Google gets it. When you’re running critical workloads, you’re not looking for ways to cut corners.

Where do you see yourself going in the future?

Working with Snap Files

Edit: Still a valuable technique.

Originally posted June 28, 2016 on AIXchange

Awhile ago Russell Adams posted an interesting message to the AIX mailing list. He wrote about working with AIX snap files and included a link to his website, which provides some background:

“I frequently work with customer systems where I need a systems inventory. This could be for troubleshooting or just to save the final state of a system for later reference.

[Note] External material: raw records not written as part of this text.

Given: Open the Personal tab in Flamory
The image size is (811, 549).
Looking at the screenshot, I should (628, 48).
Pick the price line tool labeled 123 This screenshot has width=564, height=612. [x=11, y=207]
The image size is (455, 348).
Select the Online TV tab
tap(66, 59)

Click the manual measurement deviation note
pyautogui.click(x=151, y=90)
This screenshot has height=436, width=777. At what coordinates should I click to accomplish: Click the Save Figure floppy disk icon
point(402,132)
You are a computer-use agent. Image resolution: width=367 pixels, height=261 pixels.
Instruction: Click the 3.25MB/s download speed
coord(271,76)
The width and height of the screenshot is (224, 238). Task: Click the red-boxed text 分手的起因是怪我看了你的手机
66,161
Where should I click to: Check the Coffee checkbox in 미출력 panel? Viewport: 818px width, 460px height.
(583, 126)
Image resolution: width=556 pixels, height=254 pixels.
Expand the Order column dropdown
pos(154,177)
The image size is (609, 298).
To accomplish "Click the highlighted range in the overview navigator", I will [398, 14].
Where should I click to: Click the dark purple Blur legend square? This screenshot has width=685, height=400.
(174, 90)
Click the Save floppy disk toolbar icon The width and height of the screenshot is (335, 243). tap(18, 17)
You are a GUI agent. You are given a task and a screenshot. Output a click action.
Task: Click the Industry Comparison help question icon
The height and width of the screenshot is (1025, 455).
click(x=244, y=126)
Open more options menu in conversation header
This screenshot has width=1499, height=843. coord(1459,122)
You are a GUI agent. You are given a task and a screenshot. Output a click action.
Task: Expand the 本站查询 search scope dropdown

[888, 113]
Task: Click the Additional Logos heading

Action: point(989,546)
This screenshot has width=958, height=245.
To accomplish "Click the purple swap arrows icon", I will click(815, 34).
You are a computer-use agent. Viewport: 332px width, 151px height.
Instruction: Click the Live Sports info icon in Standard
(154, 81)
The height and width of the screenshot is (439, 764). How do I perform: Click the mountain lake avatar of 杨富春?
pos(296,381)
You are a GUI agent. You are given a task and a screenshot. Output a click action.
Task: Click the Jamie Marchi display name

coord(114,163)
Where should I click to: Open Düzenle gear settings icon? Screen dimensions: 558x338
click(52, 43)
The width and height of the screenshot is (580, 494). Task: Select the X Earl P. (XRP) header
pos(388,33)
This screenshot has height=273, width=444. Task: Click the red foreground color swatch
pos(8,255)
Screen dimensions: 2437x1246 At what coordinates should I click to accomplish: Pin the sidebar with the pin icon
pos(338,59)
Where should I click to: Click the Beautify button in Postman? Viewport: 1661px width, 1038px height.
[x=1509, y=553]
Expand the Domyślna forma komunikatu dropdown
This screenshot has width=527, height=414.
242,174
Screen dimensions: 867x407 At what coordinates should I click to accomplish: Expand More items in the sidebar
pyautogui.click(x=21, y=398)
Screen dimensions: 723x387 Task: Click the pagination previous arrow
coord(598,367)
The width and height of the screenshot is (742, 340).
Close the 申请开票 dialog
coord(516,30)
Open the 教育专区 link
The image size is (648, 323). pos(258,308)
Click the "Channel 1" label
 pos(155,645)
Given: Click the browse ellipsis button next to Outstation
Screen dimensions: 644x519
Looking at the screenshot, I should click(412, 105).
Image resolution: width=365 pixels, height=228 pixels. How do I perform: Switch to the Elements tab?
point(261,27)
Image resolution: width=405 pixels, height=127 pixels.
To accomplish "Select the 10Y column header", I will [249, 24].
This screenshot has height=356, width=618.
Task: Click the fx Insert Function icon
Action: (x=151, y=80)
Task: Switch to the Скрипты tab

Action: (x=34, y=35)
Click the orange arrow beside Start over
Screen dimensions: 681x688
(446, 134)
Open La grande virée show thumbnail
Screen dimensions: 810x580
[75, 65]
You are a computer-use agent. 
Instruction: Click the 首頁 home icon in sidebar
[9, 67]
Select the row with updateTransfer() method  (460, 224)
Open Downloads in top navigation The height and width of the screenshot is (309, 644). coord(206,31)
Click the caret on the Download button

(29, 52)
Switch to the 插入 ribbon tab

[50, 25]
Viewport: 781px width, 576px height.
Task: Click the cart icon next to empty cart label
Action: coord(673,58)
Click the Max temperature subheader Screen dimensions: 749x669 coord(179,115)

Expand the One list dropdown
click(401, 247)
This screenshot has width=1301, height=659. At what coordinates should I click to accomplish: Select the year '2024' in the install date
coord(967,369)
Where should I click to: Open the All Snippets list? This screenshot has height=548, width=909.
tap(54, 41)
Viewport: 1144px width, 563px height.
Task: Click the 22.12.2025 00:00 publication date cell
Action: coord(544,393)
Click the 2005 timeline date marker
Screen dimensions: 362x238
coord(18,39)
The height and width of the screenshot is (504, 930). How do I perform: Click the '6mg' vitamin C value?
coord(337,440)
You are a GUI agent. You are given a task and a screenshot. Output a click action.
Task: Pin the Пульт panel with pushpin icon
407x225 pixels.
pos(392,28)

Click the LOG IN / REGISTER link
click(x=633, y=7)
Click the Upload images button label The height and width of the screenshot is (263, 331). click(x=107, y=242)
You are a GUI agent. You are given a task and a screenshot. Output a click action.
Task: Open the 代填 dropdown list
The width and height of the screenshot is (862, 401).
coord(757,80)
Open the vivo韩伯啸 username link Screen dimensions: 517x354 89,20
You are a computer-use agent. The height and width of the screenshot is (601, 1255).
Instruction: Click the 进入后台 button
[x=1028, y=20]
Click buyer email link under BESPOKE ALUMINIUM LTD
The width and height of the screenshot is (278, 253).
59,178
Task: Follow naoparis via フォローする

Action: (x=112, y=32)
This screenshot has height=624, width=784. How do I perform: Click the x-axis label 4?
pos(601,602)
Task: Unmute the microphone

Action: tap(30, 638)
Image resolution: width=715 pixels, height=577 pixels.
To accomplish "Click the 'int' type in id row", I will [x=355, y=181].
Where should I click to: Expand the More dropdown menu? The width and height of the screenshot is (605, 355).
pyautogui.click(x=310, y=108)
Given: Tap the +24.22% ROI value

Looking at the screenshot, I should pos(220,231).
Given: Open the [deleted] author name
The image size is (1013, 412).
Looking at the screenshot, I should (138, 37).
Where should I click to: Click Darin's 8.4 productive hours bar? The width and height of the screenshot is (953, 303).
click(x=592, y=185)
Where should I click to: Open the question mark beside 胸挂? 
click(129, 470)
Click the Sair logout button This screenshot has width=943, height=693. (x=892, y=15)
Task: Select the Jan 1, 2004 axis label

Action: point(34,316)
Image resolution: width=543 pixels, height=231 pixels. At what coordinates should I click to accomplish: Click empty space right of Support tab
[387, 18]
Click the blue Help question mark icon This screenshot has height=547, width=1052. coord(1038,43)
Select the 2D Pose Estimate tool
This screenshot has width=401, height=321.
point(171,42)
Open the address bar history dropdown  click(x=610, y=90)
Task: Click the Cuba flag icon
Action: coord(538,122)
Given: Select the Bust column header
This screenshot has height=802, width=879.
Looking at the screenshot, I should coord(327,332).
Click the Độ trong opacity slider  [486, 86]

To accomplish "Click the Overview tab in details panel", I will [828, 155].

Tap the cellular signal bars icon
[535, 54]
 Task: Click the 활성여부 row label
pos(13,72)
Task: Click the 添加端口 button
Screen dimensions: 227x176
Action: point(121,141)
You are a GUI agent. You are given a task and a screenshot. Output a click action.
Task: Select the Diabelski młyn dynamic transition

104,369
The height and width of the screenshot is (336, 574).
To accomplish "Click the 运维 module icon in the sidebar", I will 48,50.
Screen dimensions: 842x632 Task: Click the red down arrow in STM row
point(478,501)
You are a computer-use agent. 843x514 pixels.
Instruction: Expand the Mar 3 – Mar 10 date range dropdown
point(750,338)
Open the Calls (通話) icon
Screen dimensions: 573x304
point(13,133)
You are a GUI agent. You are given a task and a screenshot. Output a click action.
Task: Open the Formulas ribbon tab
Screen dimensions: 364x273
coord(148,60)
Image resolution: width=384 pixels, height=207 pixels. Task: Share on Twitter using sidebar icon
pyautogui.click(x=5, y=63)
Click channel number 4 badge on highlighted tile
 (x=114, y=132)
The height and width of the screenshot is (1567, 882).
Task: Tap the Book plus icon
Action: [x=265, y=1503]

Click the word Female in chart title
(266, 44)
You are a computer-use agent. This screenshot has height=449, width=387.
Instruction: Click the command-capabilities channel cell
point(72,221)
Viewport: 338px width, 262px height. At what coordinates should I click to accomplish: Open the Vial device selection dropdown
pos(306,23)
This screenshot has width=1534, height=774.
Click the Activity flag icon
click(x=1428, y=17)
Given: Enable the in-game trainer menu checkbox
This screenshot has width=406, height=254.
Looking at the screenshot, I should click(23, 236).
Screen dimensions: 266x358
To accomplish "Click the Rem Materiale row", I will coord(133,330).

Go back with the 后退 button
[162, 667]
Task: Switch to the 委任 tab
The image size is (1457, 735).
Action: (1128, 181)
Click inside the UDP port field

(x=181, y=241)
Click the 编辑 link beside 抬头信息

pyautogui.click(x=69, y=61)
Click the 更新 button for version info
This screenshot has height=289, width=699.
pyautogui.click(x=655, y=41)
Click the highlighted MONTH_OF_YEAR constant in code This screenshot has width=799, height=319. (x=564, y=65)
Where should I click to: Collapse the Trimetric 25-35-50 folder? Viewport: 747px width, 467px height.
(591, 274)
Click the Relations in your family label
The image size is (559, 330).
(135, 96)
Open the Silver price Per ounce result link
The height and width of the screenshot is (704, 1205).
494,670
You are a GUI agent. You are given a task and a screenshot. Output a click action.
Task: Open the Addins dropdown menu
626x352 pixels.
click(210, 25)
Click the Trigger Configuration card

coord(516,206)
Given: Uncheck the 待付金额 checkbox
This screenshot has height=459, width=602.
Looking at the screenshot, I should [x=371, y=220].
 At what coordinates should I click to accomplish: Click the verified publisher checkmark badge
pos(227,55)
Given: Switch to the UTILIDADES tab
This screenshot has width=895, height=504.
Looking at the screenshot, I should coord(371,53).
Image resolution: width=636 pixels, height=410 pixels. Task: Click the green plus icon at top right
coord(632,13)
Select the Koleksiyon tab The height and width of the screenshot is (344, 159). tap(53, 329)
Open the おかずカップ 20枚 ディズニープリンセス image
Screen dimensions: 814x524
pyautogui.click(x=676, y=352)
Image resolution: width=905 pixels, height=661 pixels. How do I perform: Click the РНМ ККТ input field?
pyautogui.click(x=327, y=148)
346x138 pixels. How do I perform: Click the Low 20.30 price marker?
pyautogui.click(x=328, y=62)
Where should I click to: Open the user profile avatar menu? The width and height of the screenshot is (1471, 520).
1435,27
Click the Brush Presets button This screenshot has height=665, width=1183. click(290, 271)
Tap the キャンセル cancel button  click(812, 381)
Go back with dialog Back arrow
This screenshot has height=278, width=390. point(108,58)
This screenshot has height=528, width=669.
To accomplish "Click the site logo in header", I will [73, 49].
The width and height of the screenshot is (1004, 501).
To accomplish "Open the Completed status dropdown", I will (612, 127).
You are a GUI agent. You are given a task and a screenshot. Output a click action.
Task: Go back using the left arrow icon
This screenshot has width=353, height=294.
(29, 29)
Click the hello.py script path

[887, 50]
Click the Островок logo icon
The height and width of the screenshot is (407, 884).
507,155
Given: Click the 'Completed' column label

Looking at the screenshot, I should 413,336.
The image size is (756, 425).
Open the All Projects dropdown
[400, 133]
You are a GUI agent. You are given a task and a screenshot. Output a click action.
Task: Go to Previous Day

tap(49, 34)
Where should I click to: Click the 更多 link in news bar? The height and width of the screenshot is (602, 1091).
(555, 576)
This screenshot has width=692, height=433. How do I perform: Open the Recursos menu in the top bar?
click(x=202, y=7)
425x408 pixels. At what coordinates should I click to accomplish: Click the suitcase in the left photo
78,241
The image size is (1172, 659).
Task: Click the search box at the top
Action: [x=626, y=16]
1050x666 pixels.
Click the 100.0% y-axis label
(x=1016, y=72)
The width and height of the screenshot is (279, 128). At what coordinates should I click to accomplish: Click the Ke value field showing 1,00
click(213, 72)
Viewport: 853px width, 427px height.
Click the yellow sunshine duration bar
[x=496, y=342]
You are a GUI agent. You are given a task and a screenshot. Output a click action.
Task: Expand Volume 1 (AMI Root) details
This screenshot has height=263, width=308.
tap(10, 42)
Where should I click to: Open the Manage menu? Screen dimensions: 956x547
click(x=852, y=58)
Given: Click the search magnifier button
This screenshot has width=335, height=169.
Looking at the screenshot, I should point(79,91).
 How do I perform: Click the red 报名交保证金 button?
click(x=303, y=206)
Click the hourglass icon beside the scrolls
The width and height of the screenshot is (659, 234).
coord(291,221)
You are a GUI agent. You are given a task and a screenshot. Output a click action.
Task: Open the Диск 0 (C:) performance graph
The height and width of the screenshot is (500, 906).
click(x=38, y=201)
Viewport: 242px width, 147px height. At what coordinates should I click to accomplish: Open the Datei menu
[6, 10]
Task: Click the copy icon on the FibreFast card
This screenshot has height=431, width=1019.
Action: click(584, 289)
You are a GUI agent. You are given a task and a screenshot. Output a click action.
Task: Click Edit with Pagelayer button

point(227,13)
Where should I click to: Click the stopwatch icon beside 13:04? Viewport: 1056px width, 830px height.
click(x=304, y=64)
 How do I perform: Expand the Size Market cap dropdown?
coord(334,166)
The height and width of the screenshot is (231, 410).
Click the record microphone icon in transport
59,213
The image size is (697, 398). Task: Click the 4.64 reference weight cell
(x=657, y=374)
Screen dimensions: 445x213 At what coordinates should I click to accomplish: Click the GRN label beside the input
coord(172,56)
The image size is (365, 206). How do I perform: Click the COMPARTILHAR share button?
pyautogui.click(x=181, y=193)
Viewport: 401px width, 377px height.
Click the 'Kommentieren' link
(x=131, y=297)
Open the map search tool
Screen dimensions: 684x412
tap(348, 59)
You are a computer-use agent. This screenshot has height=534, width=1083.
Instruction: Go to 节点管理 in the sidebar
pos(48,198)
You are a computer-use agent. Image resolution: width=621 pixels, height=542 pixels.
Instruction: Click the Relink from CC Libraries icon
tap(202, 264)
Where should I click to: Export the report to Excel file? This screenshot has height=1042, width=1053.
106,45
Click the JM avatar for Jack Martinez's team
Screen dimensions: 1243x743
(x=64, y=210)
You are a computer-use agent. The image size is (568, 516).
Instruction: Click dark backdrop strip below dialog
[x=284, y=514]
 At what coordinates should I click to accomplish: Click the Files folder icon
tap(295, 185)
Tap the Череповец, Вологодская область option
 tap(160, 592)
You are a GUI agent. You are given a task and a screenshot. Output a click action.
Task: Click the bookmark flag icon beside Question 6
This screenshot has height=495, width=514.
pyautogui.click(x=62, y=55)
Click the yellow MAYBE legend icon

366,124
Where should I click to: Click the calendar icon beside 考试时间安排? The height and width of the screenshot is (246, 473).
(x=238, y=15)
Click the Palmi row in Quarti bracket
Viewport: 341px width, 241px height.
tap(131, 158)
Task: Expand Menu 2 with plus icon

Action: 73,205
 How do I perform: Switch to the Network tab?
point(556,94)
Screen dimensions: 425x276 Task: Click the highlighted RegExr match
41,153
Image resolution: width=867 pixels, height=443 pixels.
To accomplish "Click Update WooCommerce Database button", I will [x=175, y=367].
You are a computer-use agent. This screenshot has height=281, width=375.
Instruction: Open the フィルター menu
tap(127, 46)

I have worked with many consultants who have an inventory script they give customers but I have found that I prefer to use the tools native to the platform when they are available. On AIX I use IBM’s native snap command. If you’ve ever been on the phone with IBM support before, you know they barely wait to ask your name before they ask for you to upload a snap.”

The command he runs on all LPARs in the environment is snap -cfgGiknLt. As he explains:

“This gives a good overview of the system without including a system dump. Most of the time the snap files range from 5 MB to 25 MB.

Always run ‘snap -r’ to clear the snap cache in /tmp/ibmsupt before taking a new snap. This is generally safe as the only files it will remove are files snap knows that it wrote.

By renaming the snap file as follows, you can run a couple of scripts to manipulate the data:

    mv /tmp/ibmsupt/snap.pax.Z /tmp/ibmsupt/$(hostname)_$(date +%Y%m%d).snap.pax.Z”

Russell runs his scripts on his Linux machine, but he’s confident that, with a few tweaks, this could run on AIX as well. Hopefully an enterprising reader will take this on and share the results.

There are two scripts: This one uncompresses and normalizes the snaps, while this one extracts the commands.

His site has numerous examples of extracting snap files and running basic commands. Here’s a small subset:

    % ls -l snap.pax.Z
    -rw-rw-r– 1 adamsrl adamsrl 6748366 May 26 17:20 snap.pax.Z

    % ~/scripts/NormalizeSnap.sh snap.pax.Z
    ========================================
    Untarring, # of files: snap.pax.Z
    pax: ustar vol 1, 199 files, 5775360 bytes read, 0 bytes written.
    Checking general exists.
    ./snapRtvZKUtV/general
    Moving subdirs.
    Opening subsnaps.
    Fixing perms.
    Cleaning empty dirs.
    rmdir ./snapRtvZKUtV/testcase ./snapRtvZKUtV/scraid ./snapRtvZKUtV/other     ./snapRtvZKUtV/hacmp
    Collecting data.
    Cleaning dump and security.
    Renaming to final destination
    Retarring files into: ./7044-170_0110BDC8C_GILSAIX_5300-06-00-    0000_20071205_203526.snap.tar.bz2
    Number of files compressed: 194
    Successfully extracted snap to: ./7044-170_0110BDC8C_GILSAIX_5300-06-00-0000_20071205_203526.snap

He adds:

“Now I can also use standard UNIX text utilities to run aggregate reports on the data from the snaps.

Imagine checking 15 hosts for no_reserve on hdisks, or iostat set to true on sys0. This method of working with snaps can be very powerful even in an offline manner.”

I think this is where the real power of this methodology comes into play. With up-to-date snap information from your systems, you can find out quite a bit about an environment without needing to be VPNed in or logged in at all.

In his mailing list post, Russell explains, “In the spirit of cooperation I wanted to share some of the methods I use for working with AIX snap files. I won’t repeat the full article here but it documents a technique I use for offline data mining for AIX systems including ready to run scripts.”

I would hope — as you make your own changes to these methods — that you would also share your improvements.

Are you already using a method like this in your environment? Can you think of ways to enhance it?